Leo was hard at work when he got a new message in his inbox. It appeared to be from his company’s trusted supplier. However, upon closer inspection, he realized the sender’s address was misspelled and that the message did not match the style typically used by the supplier. He decided it was likely a fake. Leo clicked the “unsubscribe” button on the email to take himself off the scammer’s list. Little did he know, the unsubscribe link was part of the phishing attempt and was malicious.
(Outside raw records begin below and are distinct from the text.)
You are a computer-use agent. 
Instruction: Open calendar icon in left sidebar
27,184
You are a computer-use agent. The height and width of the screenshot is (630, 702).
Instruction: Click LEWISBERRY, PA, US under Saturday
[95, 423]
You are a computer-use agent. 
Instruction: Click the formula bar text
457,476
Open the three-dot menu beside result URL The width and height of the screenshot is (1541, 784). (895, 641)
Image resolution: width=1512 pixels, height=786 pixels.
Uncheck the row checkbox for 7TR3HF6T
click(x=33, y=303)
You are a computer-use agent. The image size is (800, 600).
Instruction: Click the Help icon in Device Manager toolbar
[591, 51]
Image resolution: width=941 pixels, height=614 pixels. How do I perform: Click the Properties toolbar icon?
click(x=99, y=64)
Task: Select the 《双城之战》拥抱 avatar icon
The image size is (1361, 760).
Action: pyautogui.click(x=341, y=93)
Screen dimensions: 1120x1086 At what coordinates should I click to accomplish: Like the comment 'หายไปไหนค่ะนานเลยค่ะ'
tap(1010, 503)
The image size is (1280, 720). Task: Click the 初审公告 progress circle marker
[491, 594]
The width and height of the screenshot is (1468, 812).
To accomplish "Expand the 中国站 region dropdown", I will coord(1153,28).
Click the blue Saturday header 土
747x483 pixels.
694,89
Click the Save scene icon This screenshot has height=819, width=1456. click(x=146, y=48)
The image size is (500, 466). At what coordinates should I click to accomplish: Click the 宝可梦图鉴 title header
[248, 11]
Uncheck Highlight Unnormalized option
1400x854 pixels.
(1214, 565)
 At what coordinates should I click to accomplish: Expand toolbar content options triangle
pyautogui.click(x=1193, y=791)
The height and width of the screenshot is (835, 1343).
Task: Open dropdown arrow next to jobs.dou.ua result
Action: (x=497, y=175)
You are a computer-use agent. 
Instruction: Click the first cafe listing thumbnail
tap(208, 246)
After unsubscribing, he went back to work as usual. Despite his assumption that the message was a scam, Leo did not think it was necessary to report the message to anyone since he did not fall for it. Weeks later, the company suffered a major breach as many of their employees also fell for the phishing email. The cybercriminals infiltrated the company’s systems and gained access to important data from many different departments.
Did you spot the red flags?
- Leo should not have clicked “unsubscribe” on the email if he had any suspicions that it was a phishing message as scammers often use this tactic to trick users.
- Leo did not alert his company about the phishing message. This simple step could have prevented the breach, or mitigated its impacts.
What you should know about this scam
Do not respond to or unsubscribe from phishy messages. Just delete and block the sender.
Report any suspicious messages to your IT team and manager, whether you click on them or not.
Why incidents are often underreported:
- 43% feared the repercussions of reporting an incident.
- 36% felt that reporting was unnecessary.
- 32% simply forgot to report.
Cybersecurity is a shared responsibility, but the proper authorities need to be informed when something occurs in order to provide the proper support. Only then can we come together as a team to combat cybercrime.